Hmm. That's kind of and odd group...


----------



## Alexandra Sokoloff (Sep 21, 2009)

Hah.  I immediately thought "Roarke" was a misspelling of Roark, from THE FOUNTAINHEAD.

On a lighter note, Mark Darcy, from BRIDGET JONES' DIARY.

On a darker note, Hamlet.


----------



## ashel (May 29, 2011)

Alexandra Sokoloff said:


> On a darker note, Hamlet.


Ha. Yeah, that did not work out for...anyone, really.


----------



## Grace Elliot (Mar 14, 2011)

Rhett Butler from Gone With the Wind.

Jamie from the Outlander series.


----------



## Ilyria Moon (May 14, 2011)

Heathcliff.


----------



## Shayne Parkinson (Mar 19, 2010)

Colonel Brandon, Mr Knightley and Captain Wentworth, all from the pen of Miss Jane Austen. Good blokes, and men with a tender side.

When Mr Knightley "rescues" Harriet and Miss Bates from ridicule, I just want to hug him.


----------



## Retired (May 6, 2011)

Ditto on Jamie from the Outlander series. The young-ish Jamie, not so much when he's in his sixties and smells tangy and musky because of the era's hygiene issues.


----------



## Steph H (Oct 28, 2008)

Figment said:


> Roarke, one of the main characters in the "In Death" series of books by J D Robb (a pen name for Nora Roberts). Definitely "crush worthy"!

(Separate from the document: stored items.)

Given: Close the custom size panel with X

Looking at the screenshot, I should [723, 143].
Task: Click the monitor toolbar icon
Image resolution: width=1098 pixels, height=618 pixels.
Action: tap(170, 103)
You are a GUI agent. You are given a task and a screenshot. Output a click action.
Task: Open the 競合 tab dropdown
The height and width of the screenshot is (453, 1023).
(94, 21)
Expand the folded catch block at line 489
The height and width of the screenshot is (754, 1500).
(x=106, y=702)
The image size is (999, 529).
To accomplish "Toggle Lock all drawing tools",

Absolutely, ditto and high five!


----------



## susan67 (Mar 18, 2011)

For me it's the mysterious Ranger...from Janet Evanovich's Stephanie Plum series.
Alot of ladies seem to like Morelli though.


----------



## history_lover (Aug 9, 2010)

susan67 said:


> For me it's the mysterious Ranger...from Janet Evanovich's Stephanie Plum series.
> Alot of ladies seem to like Morelli though.


I'm also a Ranger woman


----------



## RiddleMeThis (Sep 15, 2009)

Ditto on the Roarke!!!!

Also Barrons from the Fever Series by Karen Marie Moning.


----------



## Grace Elliot (Mar 14, 2011)

Ooooh, how could I forget Colonel Brandon (Jane Austen), and yes, I meant the young Jamie (Outlander) not the tangy, musty version (now I've gone right off my tea!)


----------



## Guest (Jun 11, 2011)

MacGyver. 

Oh, in books? Hmm. Agent Pendergast from the Preston & Child series. 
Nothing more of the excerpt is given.